▸ Your instructions
Scan the records for "Task" and copy each line that contains it.

++++++

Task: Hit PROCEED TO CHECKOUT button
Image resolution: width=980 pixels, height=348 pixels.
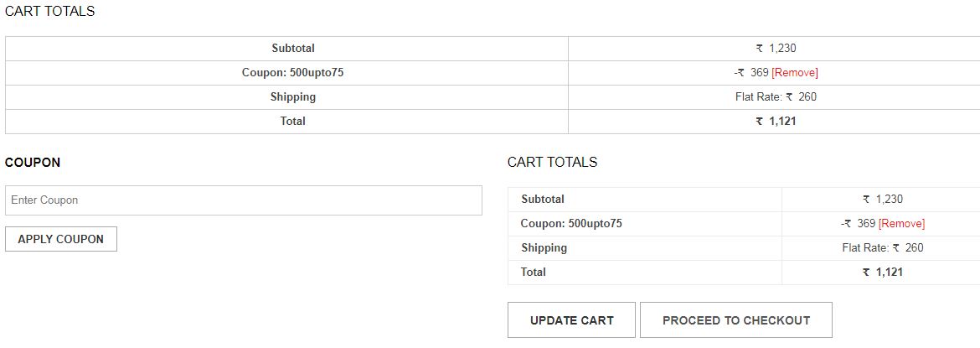Action: click(x=735, y=320)
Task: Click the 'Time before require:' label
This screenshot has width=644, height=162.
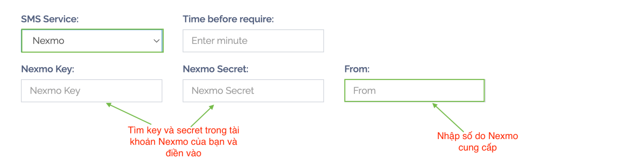Action: pos(228,19)
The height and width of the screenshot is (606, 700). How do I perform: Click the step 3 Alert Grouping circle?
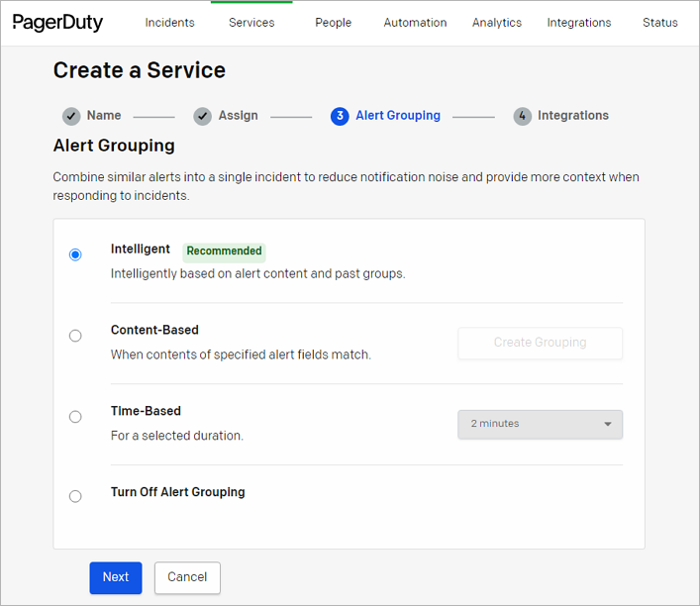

++++++

▸ Response box
Task: Hit PROCEED TO CHECKOUT button
Task: Click the 'Time before require:' label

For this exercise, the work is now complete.